Démocratie alimentaire : L’alimentation du futur se dessine dans les villes

Dans toute la Suisse, des réseaux se constituent pour promouvoir une alimentation locale, durable et équitable, sur le modèle de ce qui se passe dans les pays anglo-saxons. Ils commencent à jouer un rôle sur la scène politique.

Texte : Patrcia Michaud

Trois plats, trois chefs renommés, un objectif commun : sauver des centaines de kilos de denrées alimentaires habituellement boudées par les gastronomes. C’est un banquet un peu particulier qui se déroule en septembre au bord du lac de Zurich, sur la célèbre Bürkliplatz. La brigade de cuisine a été mise sur pied pour le « Foodsave-Bankett Zürich ». Elle prépare plusieurs centaines de menus à base de légumes et de fruits qui ne répondaient pas ou plus aux critères de vente standard.
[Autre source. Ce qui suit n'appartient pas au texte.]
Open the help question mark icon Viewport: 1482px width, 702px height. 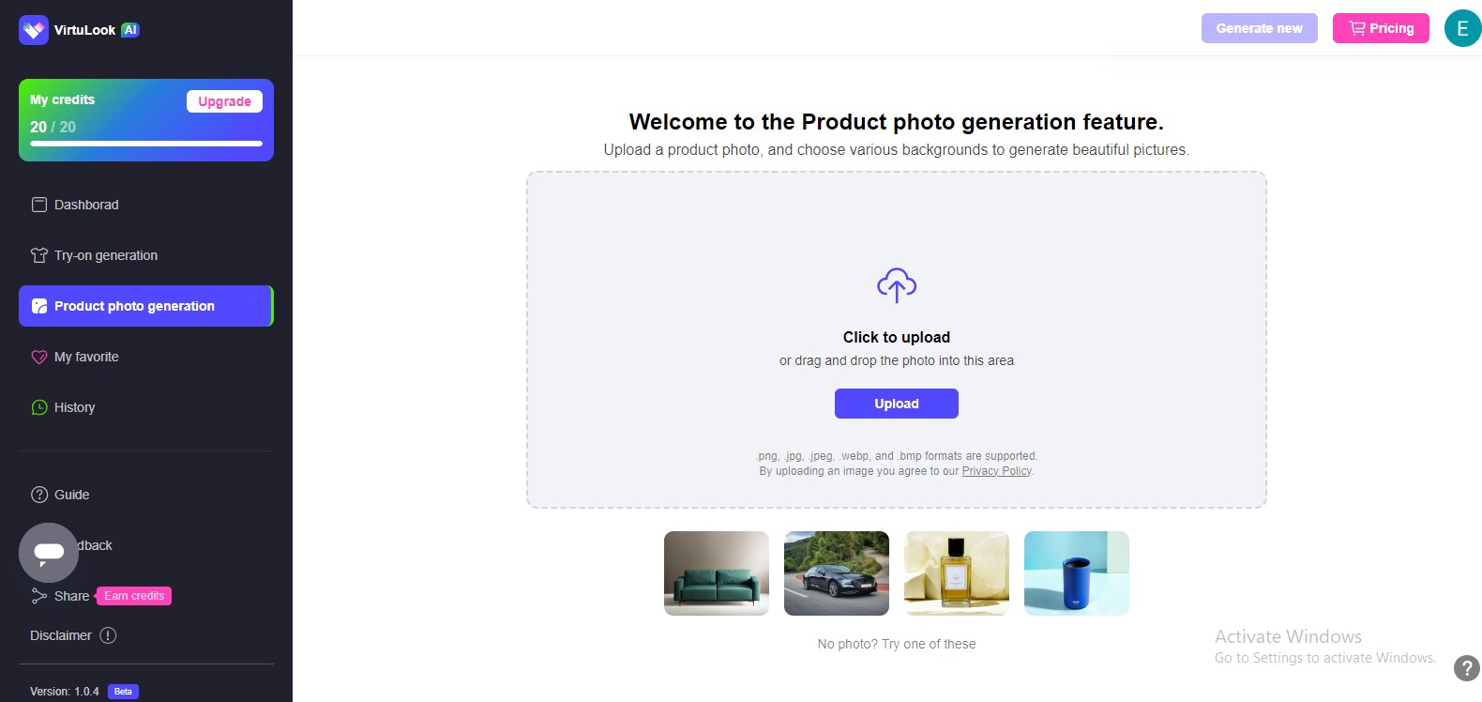point(1466,668)
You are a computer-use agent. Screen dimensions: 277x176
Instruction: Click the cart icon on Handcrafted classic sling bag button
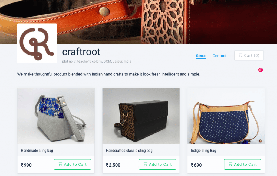click(145, 164)
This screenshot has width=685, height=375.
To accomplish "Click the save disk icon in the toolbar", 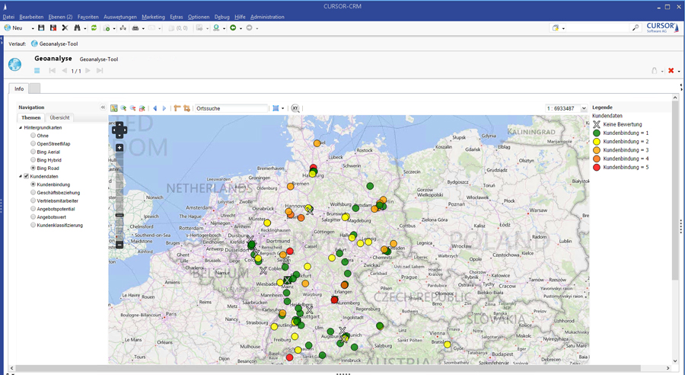I will pos(41,28).
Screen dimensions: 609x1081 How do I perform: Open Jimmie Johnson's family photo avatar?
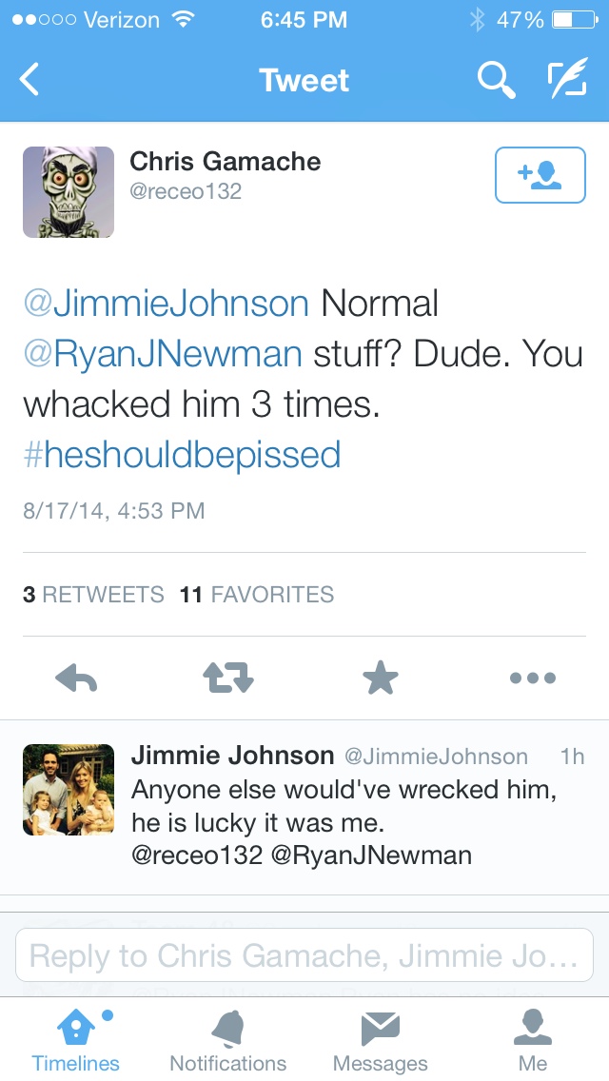pyautogui.click(x=69, y=789)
Cet évènement fait partie des projets gérés par le Ernährungsforum Zürich, une plateforme lancée en 2018. Sa vision ? Que les habitants de la plus grande ville du pays deviennent des consommateurs avisés et qu’ils aient accès à une nourriture locale, durable, et équitable pour tous les acteurs de la chaîne alimentaire.
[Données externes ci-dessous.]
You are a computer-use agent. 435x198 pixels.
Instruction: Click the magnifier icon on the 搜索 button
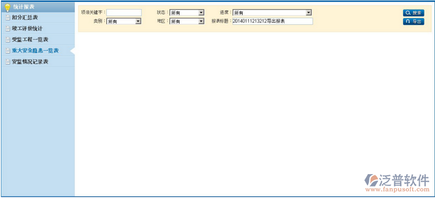coord(408,12)
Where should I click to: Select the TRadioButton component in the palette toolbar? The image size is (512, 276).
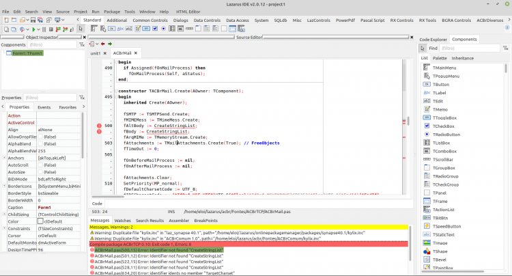[164, 29]
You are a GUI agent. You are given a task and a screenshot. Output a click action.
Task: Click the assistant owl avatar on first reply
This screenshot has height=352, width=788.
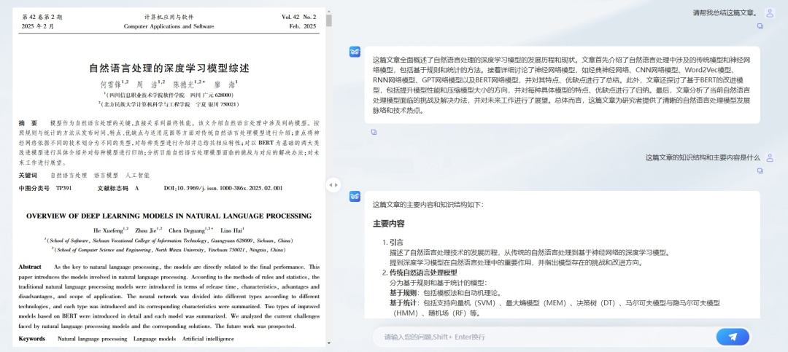coord(355,51)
Réseau en pleine croissance, le Ernährungsforum Zürich compte plus de 200 membres, issus notamment de l’agriculture et de la gastronomie. Cette organisation à but non lucratif se positionne dans la lignée des « food policy councils » (FPC), ces réseaux qui se sont multipliés au cours des vingt dernières années dans les pays anglo-saxons. On en recense plus de 300 sur le seul territoire des États-Unis, généralement à l’échelle municipale. Leur but : rendre la chaîne alimentaire plus écologique, plus équitable et plus résiliente. Ils accordent une attention particulière à la mise en lien des acteurs locaux, à la valorisation de la production régionale et à l’information des consommateurs. Ils s’efforcent aussi de sensibiliser les décideurs à ces questions alimentaires.

De la graine à l’assiette

Au fil du temps, les FPC ont fait des émules à travers le monde. En Suisse, la tendance date d’une dizaine d’années. « Une impulsion importante dans notre pays est à chercher du côté de l’Agenda 2030 pour le développement durable, approuvé en 2015 par le Conseil fédéral et dans lequel les villes ont un rôle particulièrement important à jouer », souligne Daniel Langmeier, conseiller politique auprès de la fondation Biovision. Pour mémoire, la consommation et la production durables figurent parmi les priorités que s’est fixées la Suisse en la matière. À la même époque, « plusieurs gros scandales ont touché le segment de la nourriture », incitant les parties prenantes locales à se fédérer et à agir. Récemment, des réseaux citadins centrés sur une alimentation durable et accessible ont vu le jour, notamment le Ernährungsrat Luzern, le Ernährungsforum Bern ou encore Urban Agriculture Basel.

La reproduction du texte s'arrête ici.